Whatever the reality of his concern for working-class Chicagoans, the perception isn't great.
So to say people upset with fare hikes can just go ahead and drive is... ill advised, I guess.
Many people don't have that option. They take the bus because they must -- either they don't own a car, share a car, can't afford the gas, or can't pay for parking (more on that in a bit). And from the point of view of a supposed Millionaire's Mayor, weekly passes may seem to be something that tourists buy, thus raising their cost a way to milk out-of-towners. But they're also purchased by people who can't afford to pay for a monthly pass in one shot, even if they'd ultimately save money, because they rarely have that much free cash on hand. Since something like 55% of CTA users buy daily, weekly or monthly cards, that has to be a significant proportion.

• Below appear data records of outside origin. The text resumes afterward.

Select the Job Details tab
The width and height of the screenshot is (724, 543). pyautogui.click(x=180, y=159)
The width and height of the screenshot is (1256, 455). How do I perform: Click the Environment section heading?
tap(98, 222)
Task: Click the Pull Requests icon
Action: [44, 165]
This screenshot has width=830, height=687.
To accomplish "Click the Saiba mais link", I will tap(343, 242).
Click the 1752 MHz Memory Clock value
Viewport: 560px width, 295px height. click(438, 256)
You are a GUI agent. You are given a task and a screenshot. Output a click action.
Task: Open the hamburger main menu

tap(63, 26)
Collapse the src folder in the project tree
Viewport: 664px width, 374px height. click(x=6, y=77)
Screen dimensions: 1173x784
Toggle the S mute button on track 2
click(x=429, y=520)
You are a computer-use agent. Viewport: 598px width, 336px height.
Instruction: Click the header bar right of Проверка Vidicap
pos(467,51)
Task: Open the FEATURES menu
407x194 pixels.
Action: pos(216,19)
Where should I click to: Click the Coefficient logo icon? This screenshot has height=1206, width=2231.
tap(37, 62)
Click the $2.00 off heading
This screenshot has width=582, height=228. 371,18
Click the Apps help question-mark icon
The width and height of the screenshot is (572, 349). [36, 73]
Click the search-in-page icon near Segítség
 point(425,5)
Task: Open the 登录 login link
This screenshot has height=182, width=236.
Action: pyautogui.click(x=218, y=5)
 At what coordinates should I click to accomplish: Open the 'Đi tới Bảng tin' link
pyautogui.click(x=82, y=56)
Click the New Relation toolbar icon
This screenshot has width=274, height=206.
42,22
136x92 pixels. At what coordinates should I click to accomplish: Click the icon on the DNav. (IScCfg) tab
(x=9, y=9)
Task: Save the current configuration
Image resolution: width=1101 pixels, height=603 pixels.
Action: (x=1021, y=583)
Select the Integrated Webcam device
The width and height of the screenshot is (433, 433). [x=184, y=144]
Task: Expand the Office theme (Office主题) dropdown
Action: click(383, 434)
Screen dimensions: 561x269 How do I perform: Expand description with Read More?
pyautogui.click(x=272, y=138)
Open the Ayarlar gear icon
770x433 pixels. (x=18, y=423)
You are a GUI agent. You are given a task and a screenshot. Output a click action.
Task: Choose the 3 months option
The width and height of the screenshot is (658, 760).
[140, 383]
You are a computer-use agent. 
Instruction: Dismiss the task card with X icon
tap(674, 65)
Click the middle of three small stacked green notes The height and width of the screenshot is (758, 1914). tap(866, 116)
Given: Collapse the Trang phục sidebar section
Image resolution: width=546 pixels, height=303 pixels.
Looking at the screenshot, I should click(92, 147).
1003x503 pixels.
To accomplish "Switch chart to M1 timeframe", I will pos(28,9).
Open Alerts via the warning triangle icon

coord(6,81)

It's also bad policy, more to the point. One of the only positives to come out of the parking meter privatization was that market-pricing of parking would induce people to walk, bike, and use public transport, thus freeing up the streets and improving circulation. Parking is a regressively funded subsidy; non-drivers subsidize drivers. There's a lot of reasons for this, but it mainly operates through the zoning code; developers are required to provide a certain amount of parking, which is therefore built into the cost of development that is passed on to consumers. Parking also creates inefficiencies of time; people cruising looking for parking and people pulling in and out of spots (or double parking) interfere directly with the operation of buses (and preclude the possibility of bus rapid transit).
So, the market-pricing of parking can be a good thing insofar as it reduces the number of cars and makes parking more available (and thus quicker to find, park in and pull out of) for those who can afford it. But in the urban context, that only operates if there are viable alternatives. "Viable alternatives" means, among other things affordable alternatives. Absent the privatization aspect, actually, market-pricing parking is great because you can reinvest the windfall revenue in bikability, walkability, and holding down public transportation costs.
So, raising public transportation costs and pitching driving (and thus parking) as an alternative actually is the worst thing a government can do: it sets two policies to work against each other. More expensive fares and more expensive parking is using a regressive revenue booster to incentivize an activity that was, already, disincentivized through a regressive increase. That's a double regressive whammy -- in other words, it thumbscrews working class people.
A word in the mayor's general defense. There aren't all that many options for cities. Since the 1970s, the neoliberalization of urban planning and policy, at the federal and state levels, has starved cities of revenue and left mainly regressive revenue sources, or issuance of debt in the form of bonds, as the principal tools. The federal government should be slathering cities with funds for public transportation. (You know, maybe instead of spending billions on private contractors in Asia Minor).
That's a feasible, if not wholly convincing, defense of the policy necessity. It isn't defense of the apparent callousness of the sentiment. But again, it's so tone deaf, I'm a little resistant to taking it at face value. Maybe he was making a hilarious "I'm being sarcastic" face when he said it. Or maybe he did a little cigar-ashing pantomime and said it in a Groucho Marx voice, and CTA Chair Forrest Claypool dropped a duck on a string.